I was sorry to hear from the hon. Member for Linlithgow about the terrible accident on the A1. I do not know whether further investment in the road would have prevented the acccident. However, sadly, almost all the people who were killed in the accident were unseated in the back of the van. That is a matter of considerable concern, and the Department of Transport is considering the implications of the accident. If someone is seated and belted in a vehicle, that person is more likely to survive an accident.
The Government are committed to continuing investment in the roads programme and in the bypass programme in particular. We have made substantial investment over the past 10 or 12 years in national and local bypasses. Today has been a particularly good clay for those of us who believe in such investment. We have added 758 15 new bypasses to the national programme at a cost of £85 million, and we have announced the first six towns for the bypass demonstration project.
We have heard the case for even more investment in roads. By investing in roads, we can improve the environment and road safety and make a valuable contribution to improving the economy.

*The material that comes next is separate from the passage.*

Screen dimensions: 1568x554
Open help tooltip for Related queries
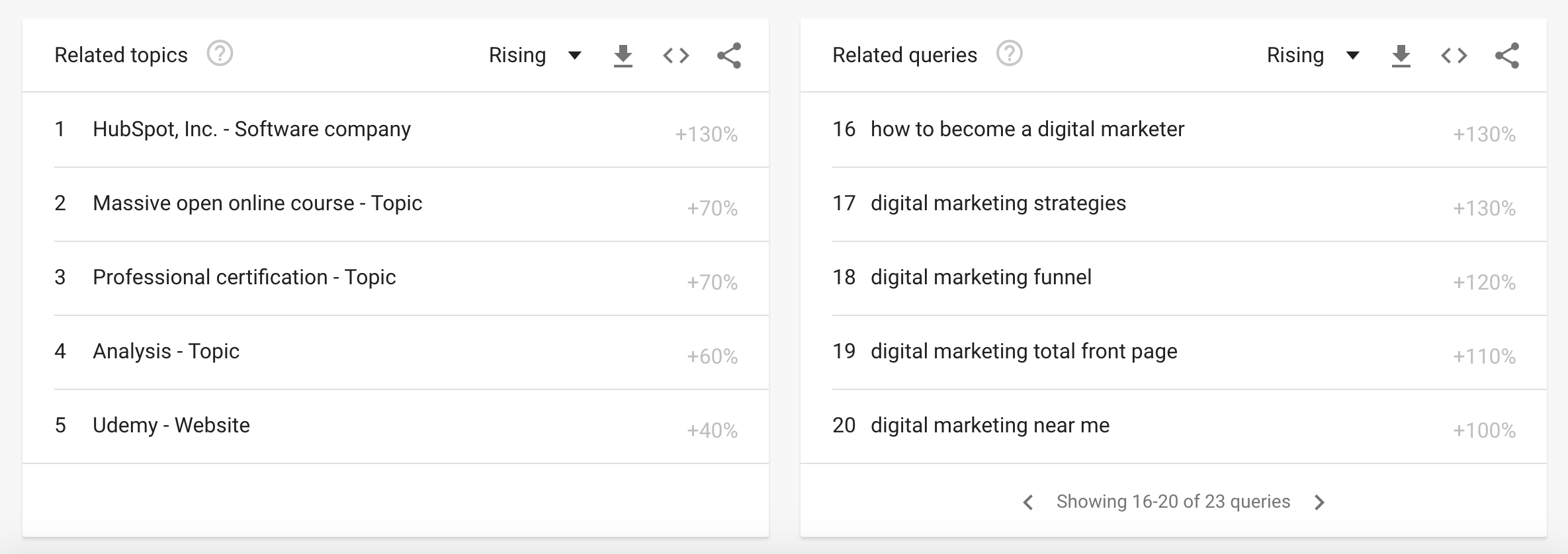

That is why the Conservative party, alone among political parties, continues unashamedly to claim that we must continue to invest as much as we can afford in road infrastructure—not at the expense of investing in other forms of transportation, but as a complement to such investment. Only through long-term capital investment in transport can we improve our quality of life.
It is not too late for Humberside county council to change its attitude. If there is no other consequence of this debate, I hope that the county council and its leader will be shamed into restoring that much-needed Leven bypass scheme so that work can start on it this year.
Question put and agreed to.
Adjourned accordingly at nineteen minutes past Ten o'clock.